Non… Gauche extrême, sûrement pas… J’ai soutenu, un temps, Besancenot quand il prétendait sortir la gauche extrême de son extrémisme afin, disait-il, d’en faire une dynamique mouvementiste, libertaire, féministe et écologiste. J’ai vite compris qu’il voulait juste repeindre la façade mais garder les mêmes produits avariés en magasin. Je suis resté fidèle à ma gauche, elle est antilibérale. Être fidèle à une gauche devenue infidèle n’est pas fidélité mais bêtise. Je n’ai renoncé à rien. Mais regardez autour de vous, à gauche, il est facile de voir depuis le virage libéral de 1983 qui a renoncé à être de gauche !

> Être libertaire en France en 2016, cela se traduit comment ?

En étant seul de son parti, en mettant en pratique ce qu’on enseigne, en se trouvant du côté du peuple, des petits, des sans-grades, des oubliés, en ne souscrivant pas à des idéologies liberticides, en croyant à l’éducation populaire, en ayant fait son deuil du grand soir (pour ma part, je n’y ai jamais cru…) pour lui préférer de modestes petits matins où l’on fait avancer lentement mais sûrement les idées auxquelles on croit. En ne tergiversant jamais sur la liberté et la justice.

> Vous avez déclaré, à propos des polémiques sur le burkini, que « nous étions en train de nous occuper des petites choses ». Quelle est, selon vous, vous la grande chose dont il faut s’occuper en priorité ?

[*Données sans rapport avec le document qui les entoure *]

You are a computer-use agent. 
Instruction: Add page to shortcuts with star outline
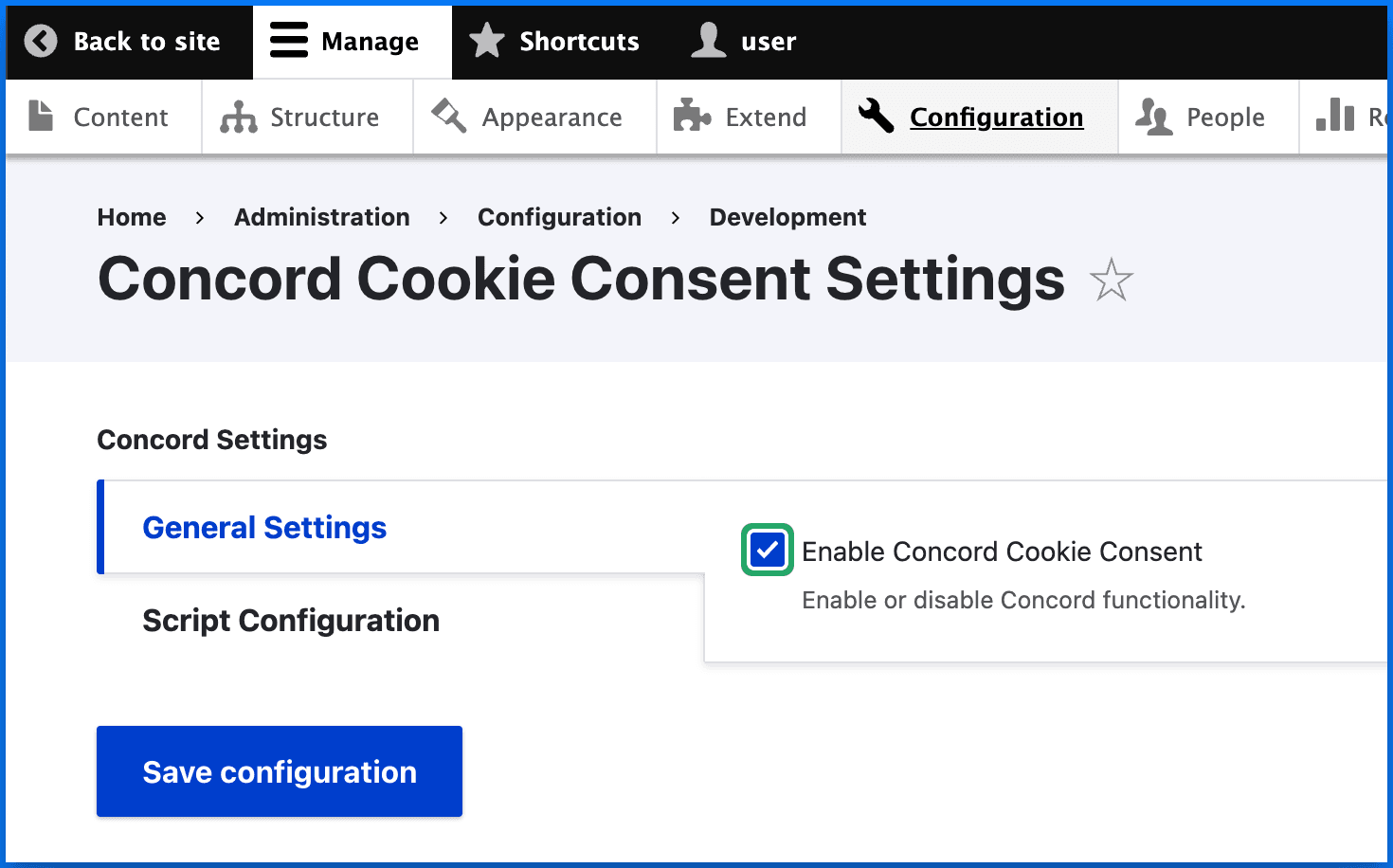1111,280
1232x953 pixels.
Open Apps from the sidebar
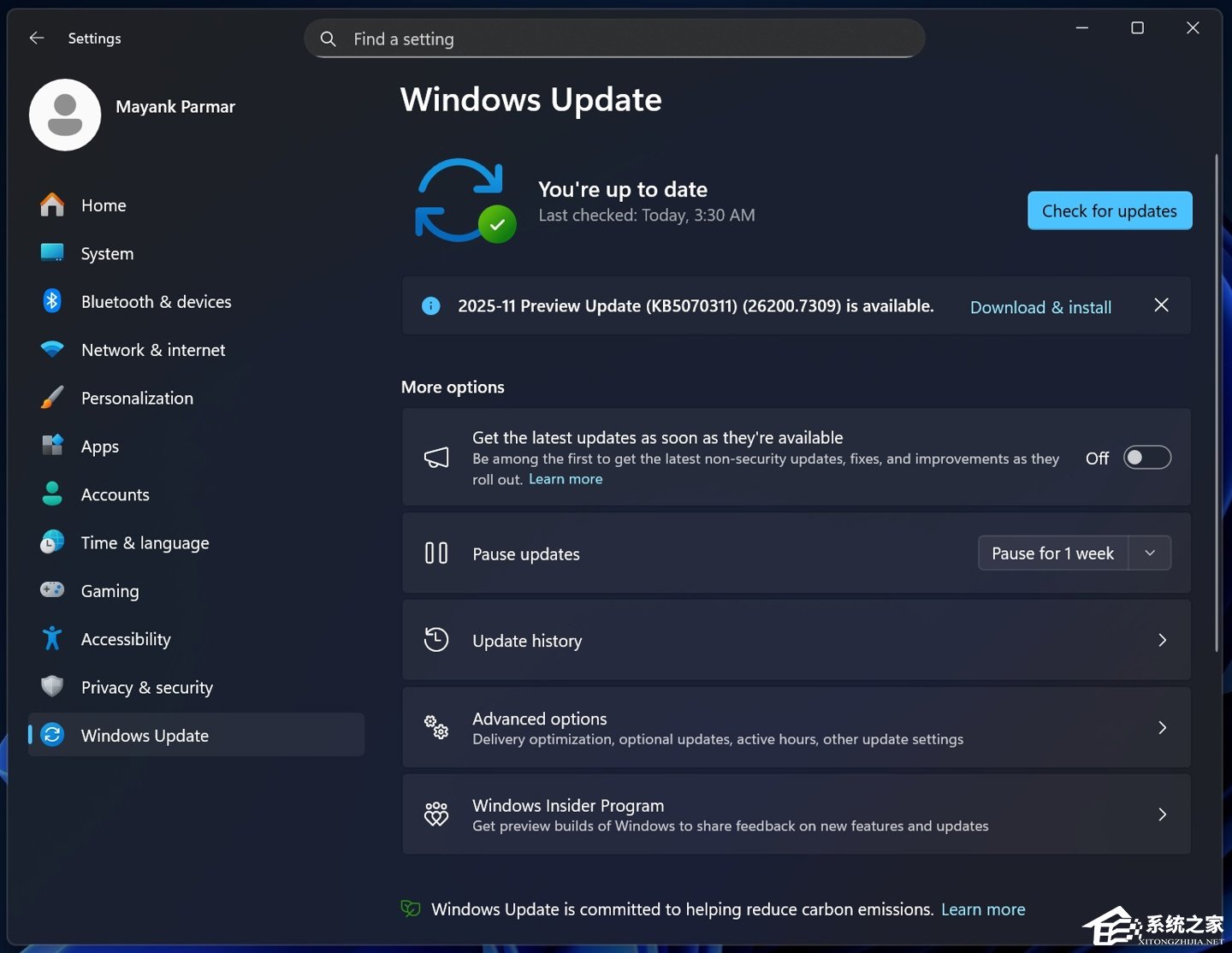tap(99, 446)
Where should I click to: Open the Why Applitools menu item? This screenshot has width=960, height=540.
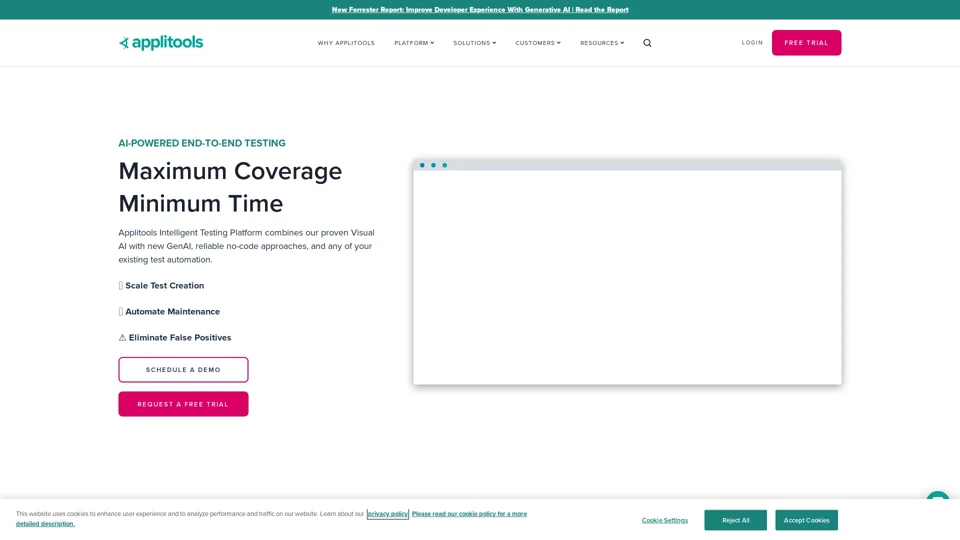pos(346,43)
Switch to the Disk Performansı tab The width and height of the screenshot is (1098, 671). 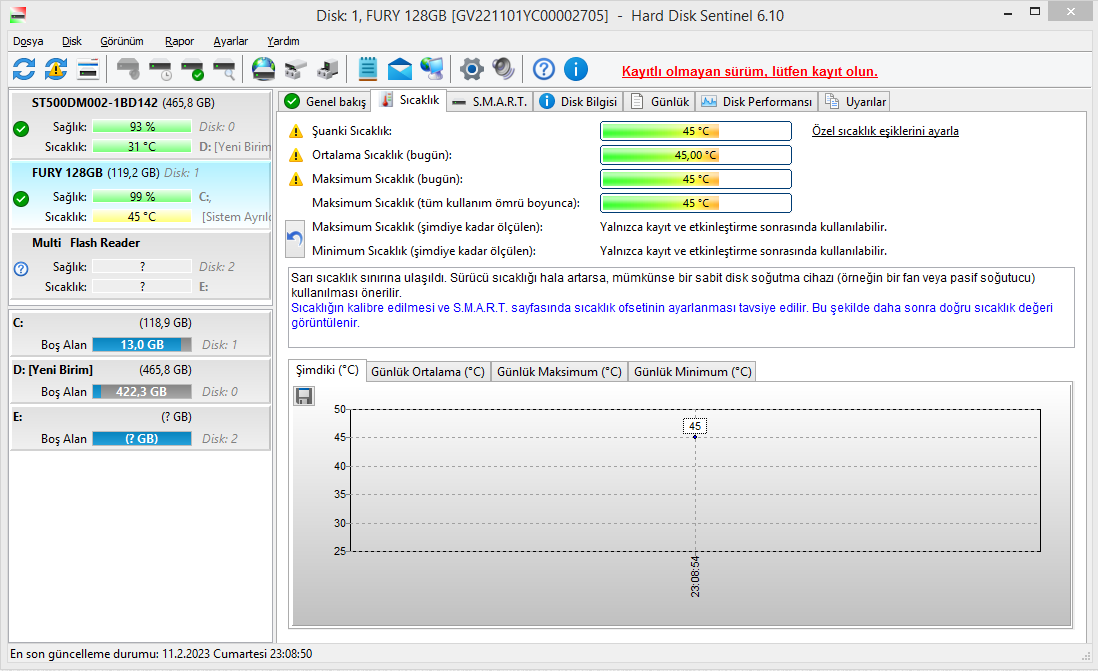[x=757, y=101]
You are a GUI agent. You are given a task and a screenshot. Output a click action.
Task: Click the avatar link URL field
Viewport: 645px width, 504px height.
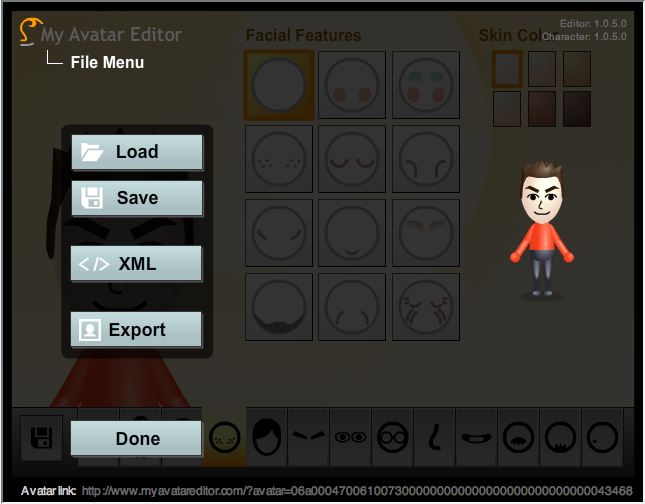click(x=357, y=491)

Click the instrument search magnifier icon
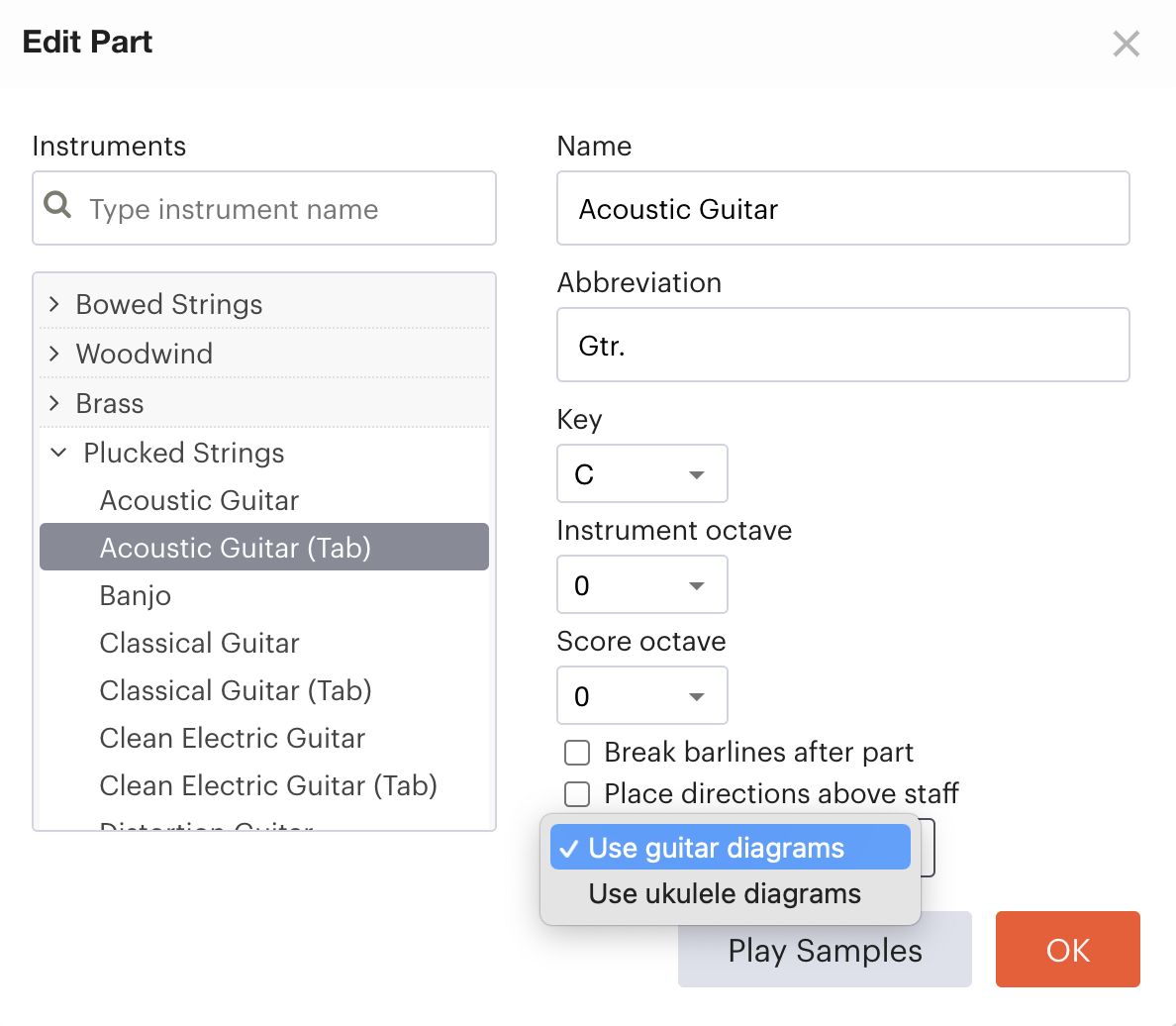coord(58,206)
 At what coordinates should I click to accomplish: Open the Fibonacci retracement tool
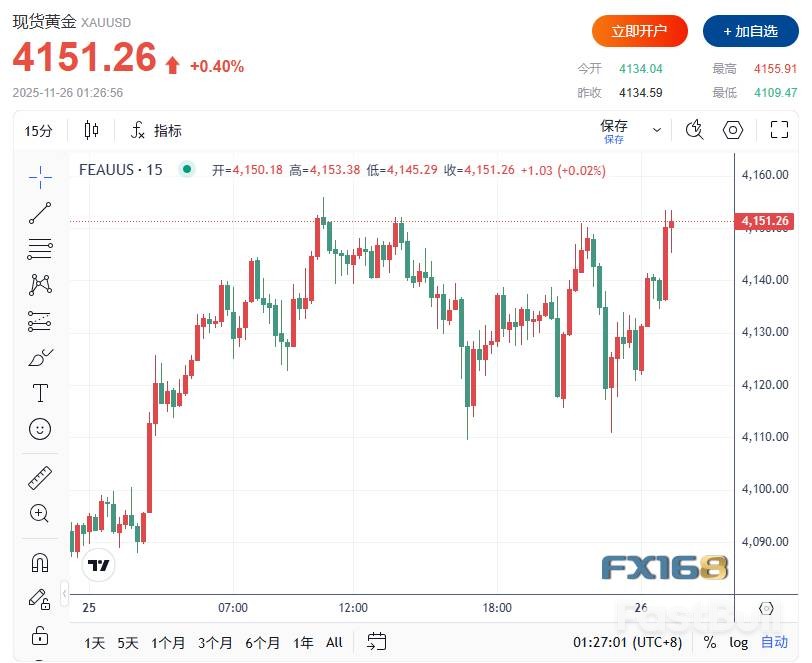tap(40, 249)
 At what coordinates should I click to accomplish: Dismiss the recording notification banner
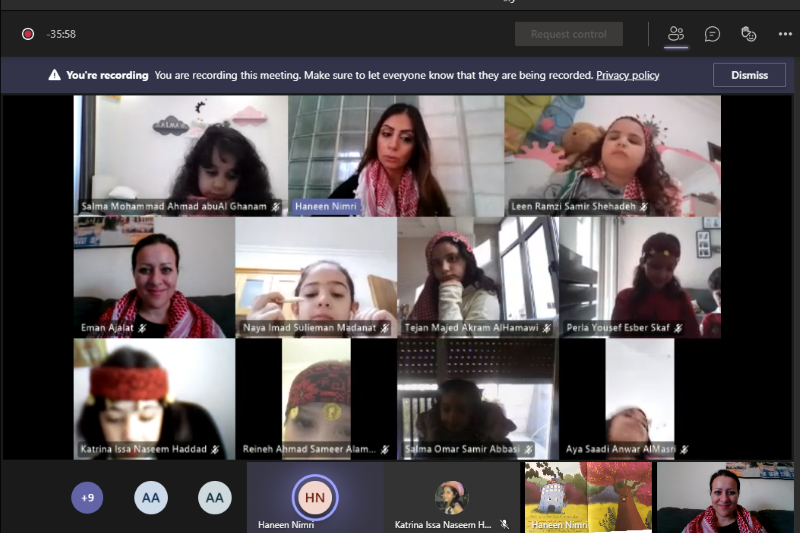pos(749,75)
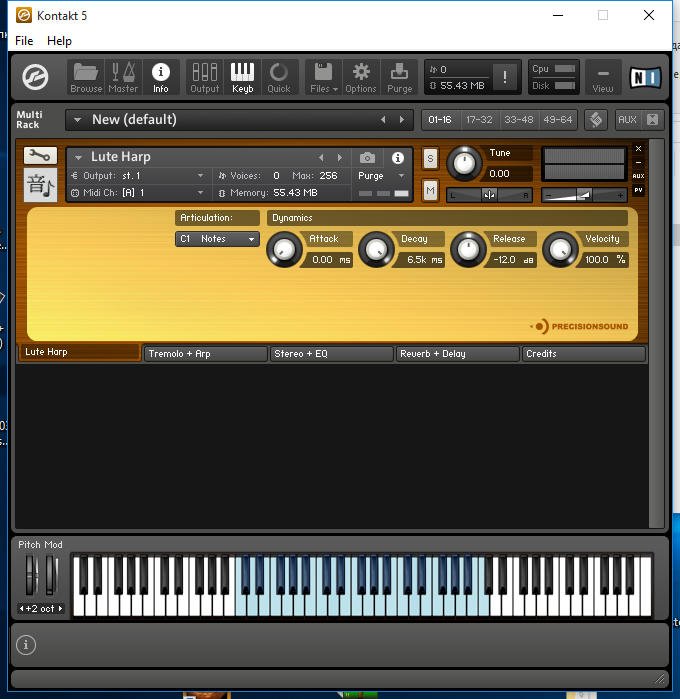This screenshot has width=680, height=699.
Task: Click the Purge toolbar icon
Action: [x=400, y=78]
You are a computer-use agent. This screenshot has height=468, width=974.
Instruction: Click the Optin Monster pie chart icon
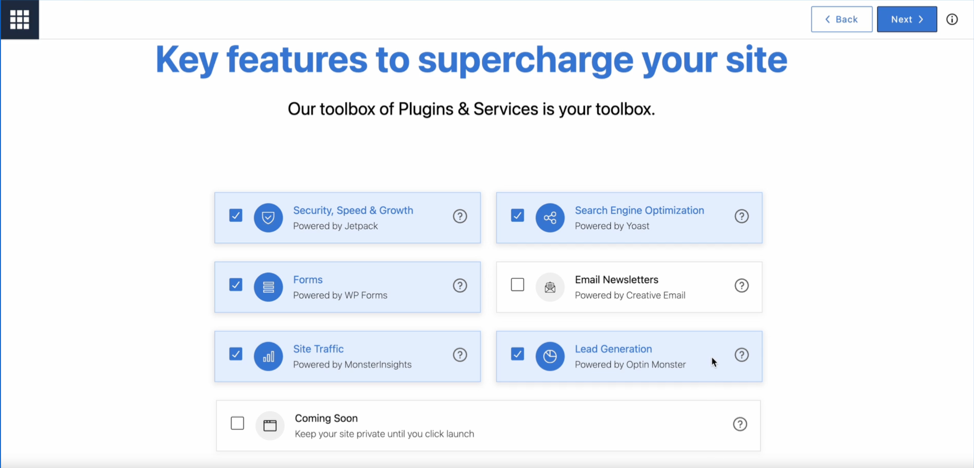tap(550, 356)
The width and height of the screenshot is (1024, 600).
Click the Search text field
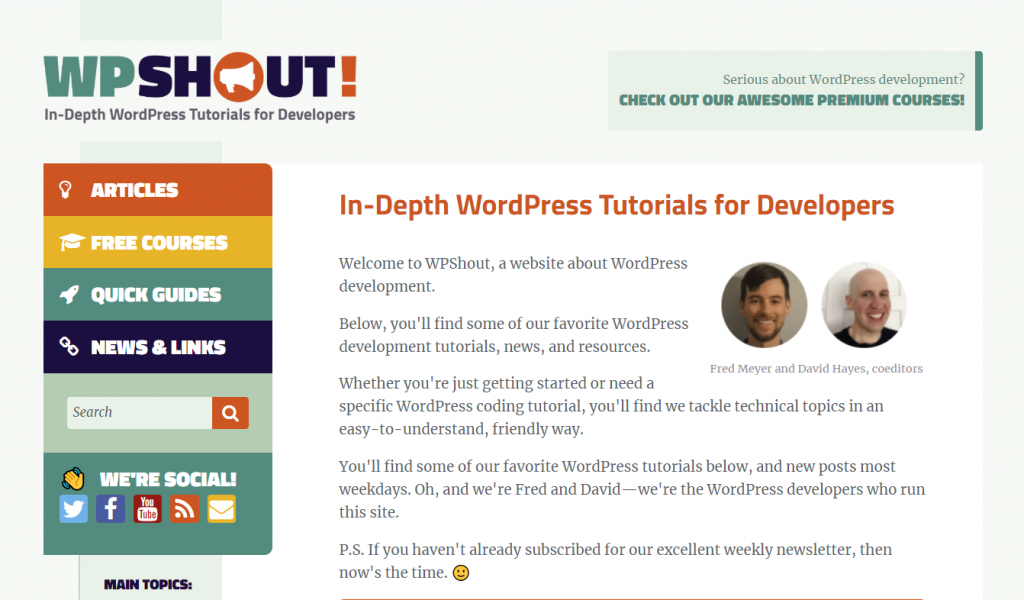pos(139,412)
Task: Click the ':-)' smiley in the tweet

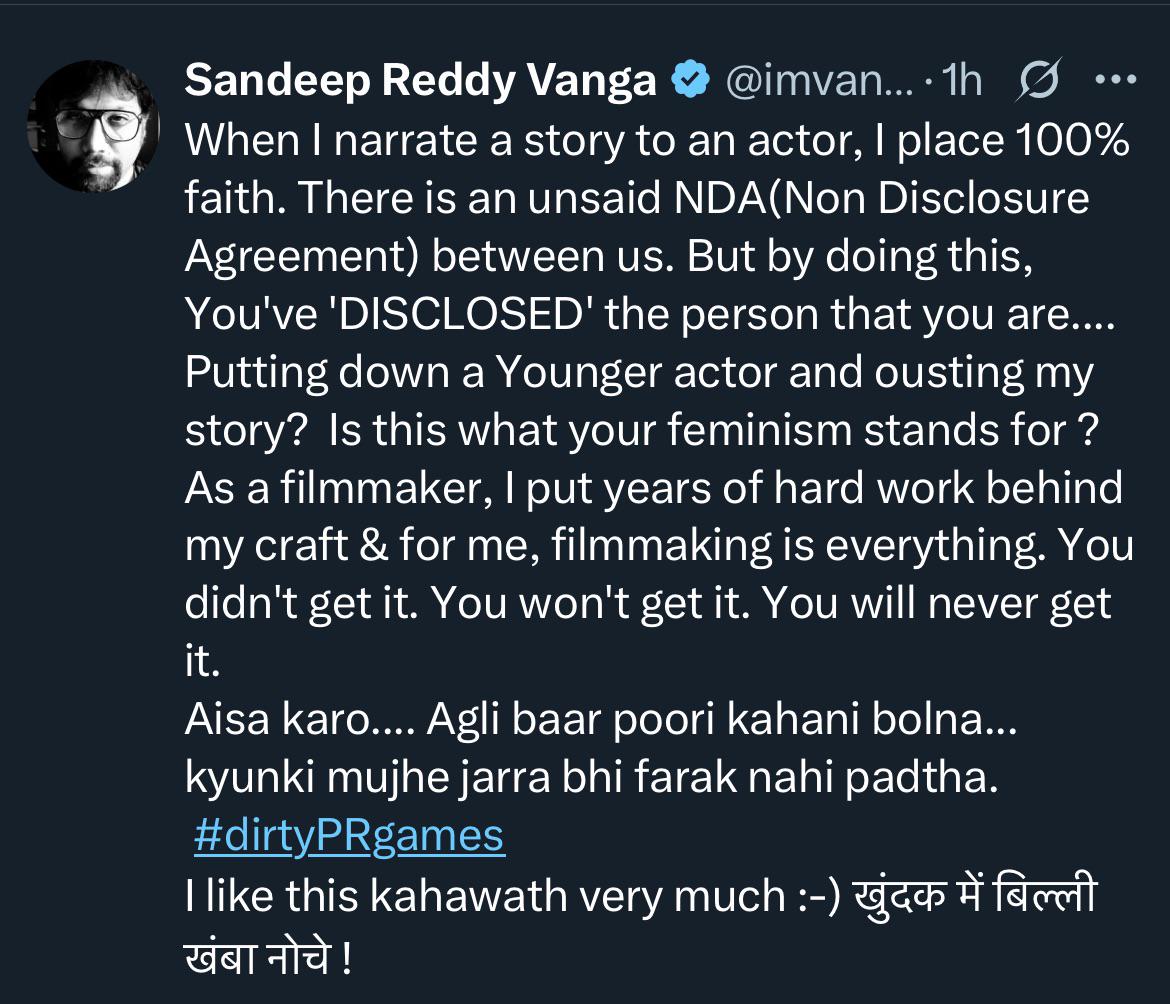Action: pyautogui.click(x=820, y=894)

Il faut s’attaquer aux causes de la maladie, pas à ses symptômes. C’est une leçon élémentaire en matière de médecine – de l’âme ou du corps, des individus ou des civilisations… Le burkini est un symptôme, comme le voile. Il faut moins s’intéresser à ce qu’il y a sur les têtes que dans les têtes. La répression contre un vêtement n’aura aucune autre incidence sur le cours des choses (dans cette guerre civile qui s’annonce) que d’augmenter l’animosité. Quand posera-ton la bonne question qui est : pourquoi en sommes nous arrivés-là ? Avant de pouvoir conclure à ce qu’il faut faire pour désamorcer autant que faire se peut cette guerre qui vient. Je persiste à penser qu’augmenter les bombardements sur l’Etat Islamique, (autrement dit sur les anciens territoires de l’Irak détruits par nos bonnes âmes qui se prétendent humanistes et de la Syrie) n’est pas la meilleure façon de tarir la source terroriste qui se trouve en France… La petite chose, c’est le burkini ; la grande, c’est une politique étrangère à refondre.